**WORK TO DO:**
Repeat the rows starting at the line containing "You are a GUI" and ending at the line containing "Screen dimensions: 1512x790", including both of those lines, and nothing else.

━━ DATA SECTION ━━

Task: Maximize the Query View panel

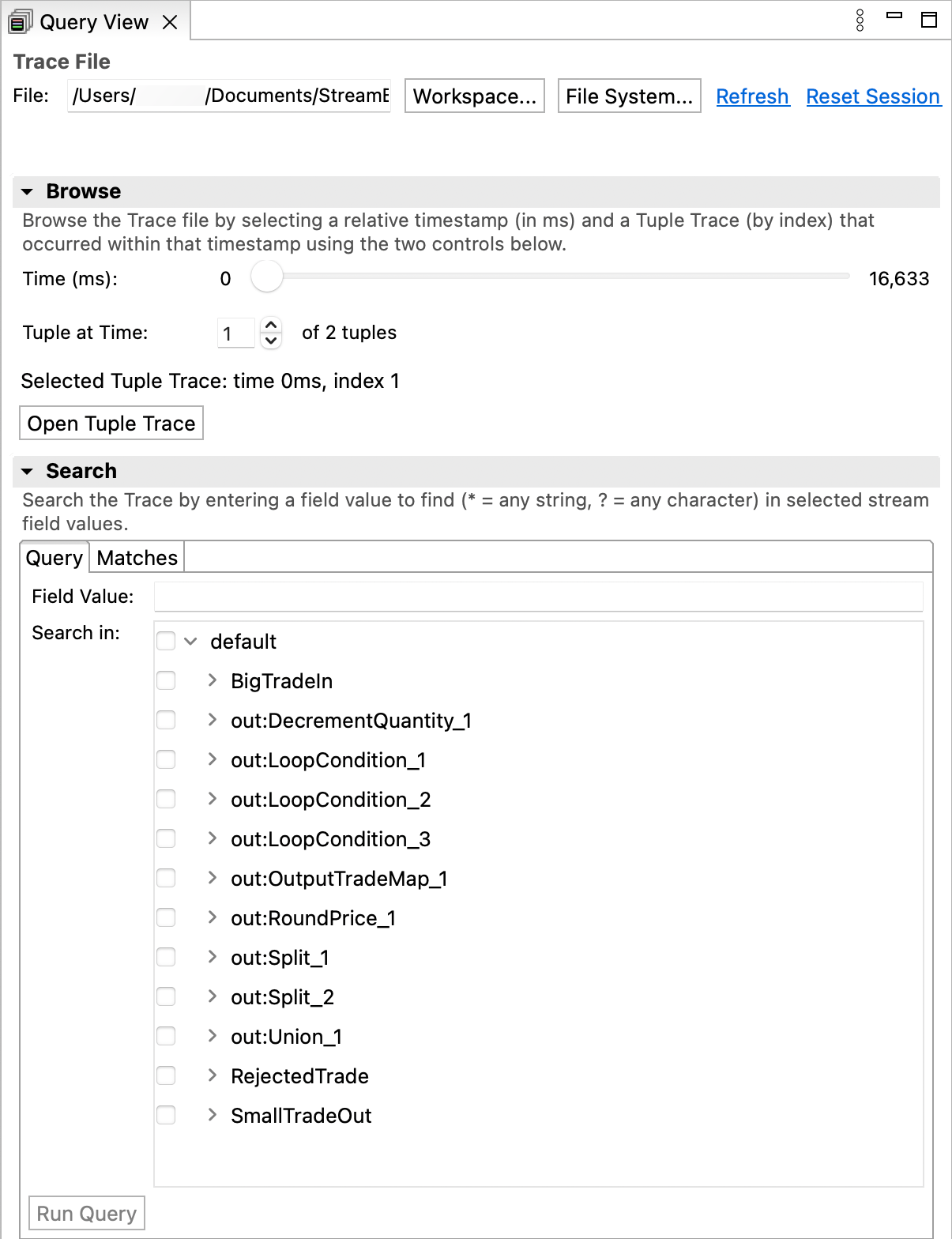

━━━
━━ DATA SECTION ━━

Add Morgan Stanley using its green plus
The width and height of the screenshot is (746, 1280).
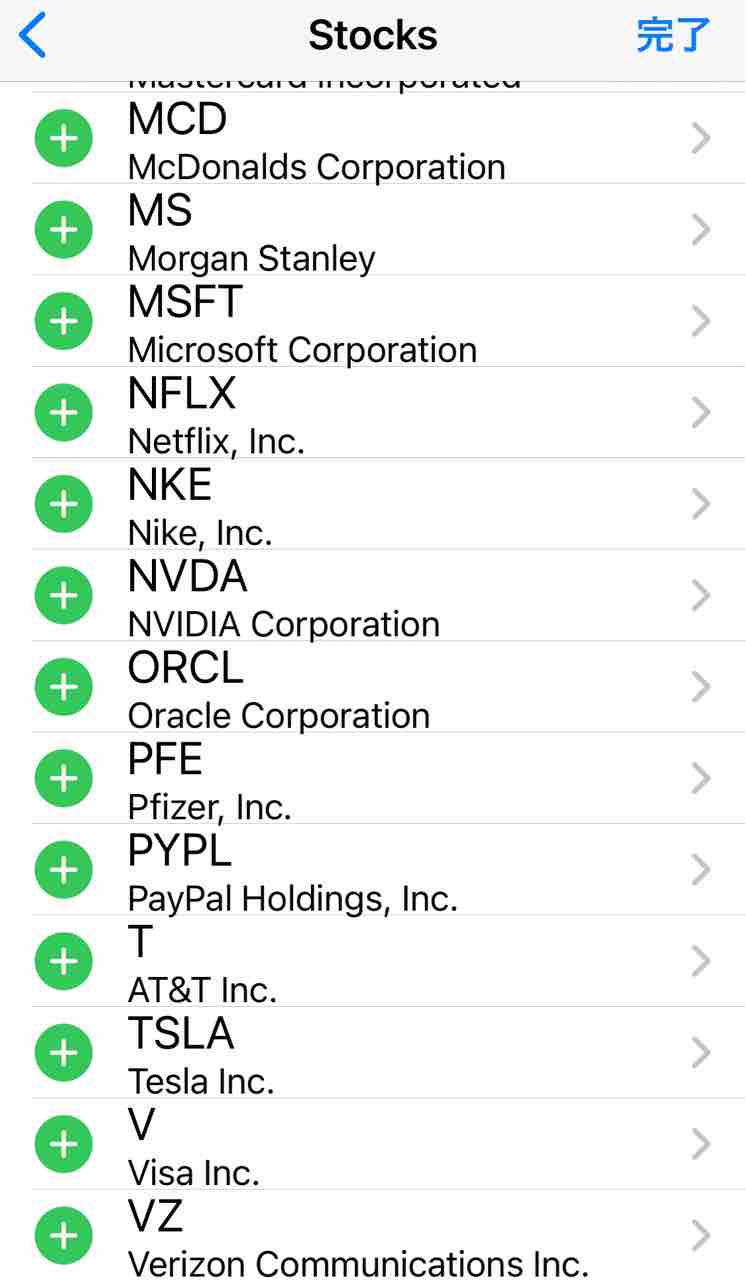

━━━
━━ DATA SECTION ━━

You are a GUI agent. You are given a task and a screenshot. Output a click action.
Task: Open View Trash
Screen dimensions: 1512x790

━━━

**SOLUTION FOR THIS PROBLEM:**
You are a GUI agent. You are given a task and a screenshot. Output a click action.
Task: Open View Trash
Screen dimensions: 1512x790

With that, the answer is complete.